Consigna ->
Responde a partir del relato sobre el caudillo:
(a) ¿Dónde fue educado el muchachito que aspiraba a ocupar el lugar del caudillo?
(b) ¿Qué ofrecía ese joven mientras viajaba por el país?
(c) ¿De qué región era nativo el pretendiente añoso?

Texto de lectura ->
Se aproximaban los tiempos de las elecciones y el caudillo andaba inquieto. Ya no solamente los adversarios advertían que era tiempo de un cambio, sino que quienes en el pasado fueron sus aliados estaban convencidos de que el líder ya no daba para más. Sin embargo, nada de eso convencía al caudillo quien no estaba dispuesto a soltar las riendas, así como así y permitir que otro viniera a ocupar su lugar. Parecía que de pronto se habían olvidado de que él, y solamente él, era capaz de mantener el rumbo firme. ¿Acaso olvidaban gracias a quien fue factible lograr aquel cambio? ¿En qué cabeza cabe que aquel muchachito educado en el extranjero podía ocupar su lugar? ¿De donde aquellos revoltosos llamantes de la democracia iban a sacar capacidad para poder llevar al país por la ruta del progreso y domeñar al potro salvaje que él logró someter? ¿Cómo era posible que aquel añoso, su compañero de armas y favorito del ayer, creyera que podía ser su sucesor? El caudillo estimaba que su obra aun no estaba concluida y solamente bajo su conducción era factible llevarla a buen termino y para concretarse objetivo no se detendría ente nada y si era necesario ofrecer escarmientos públicos, pues echaría mano de cualquier asunto, eso sí a manera de mensaje para el objetivo principal. Y aquí empieza la historia que les narraremos.
Eran los meses últimos del año previo al que marcaría el principio del fin, pero nadie lo imaginaba, ni mucho menos lo sabía. Los grupos políticos se formaban, el muchachito educado en el exterior viajaba por el país ofreciendo la democracia como por arte de magia. Asimismo, alrededor del pretendiente añoso se integraban grupos convencidos de que por esa vía sería factible mantener la paz y el progreso. Pero todos sabemos que para eso de hacer política y aspirar a cargo alguno se requería en aquellos tiempos, y en todos, estar provisto de un buen numero de talegas repletas de monedas de oro y plata. Si bien los aspirantes no carecían de ellas, a uno se las proveía la familia y al otro los ’ahorritos’ acumulados a lo largo de su vida, eso no era suficiente para financiar la empresa que emprendían. Dada esa circunstancia, nunca faltan almas pías y desinteresadas en ayudar a las causas buenas. En esta ocasión habían decidido hacerlo por partida doble. Lo mismo financiaban al joven que al añoso. Al primero porque, al final de cuentas, era uno de ellos. El segundo, aun cuando era era nativo del oeste, ya llevaba tiempo por aquellos rumbos del noreste y lo consideraban de casa.

Sección de datos ->
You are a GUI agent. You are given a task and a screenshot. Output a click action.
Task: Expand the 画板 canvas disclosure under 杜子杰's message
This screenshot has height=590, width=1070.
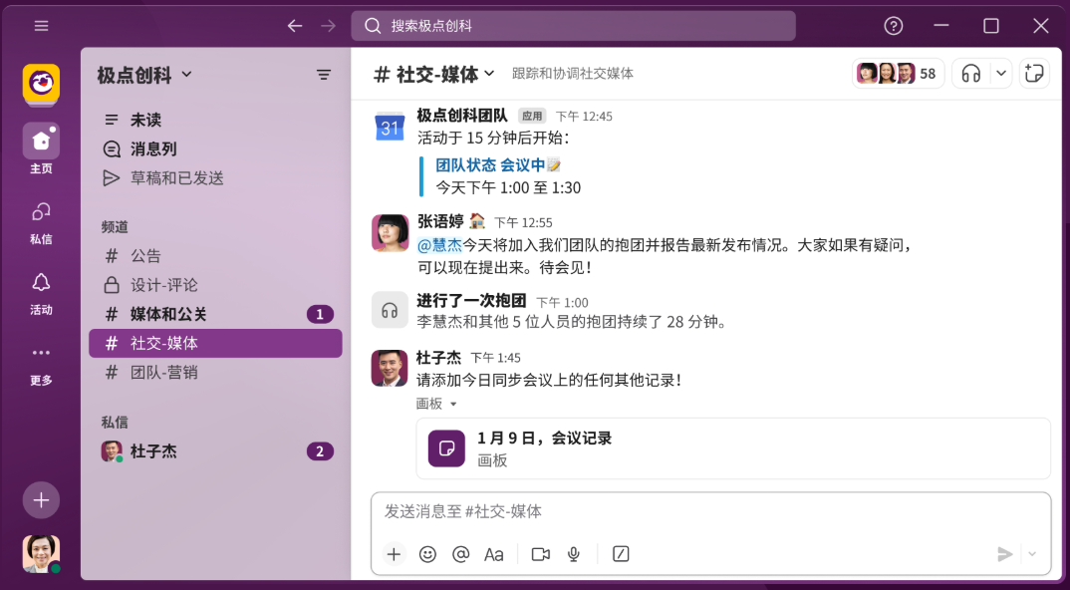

Respuesta ->
(a) En el extranjero.
(b) La democracia.
(c) Del oeste.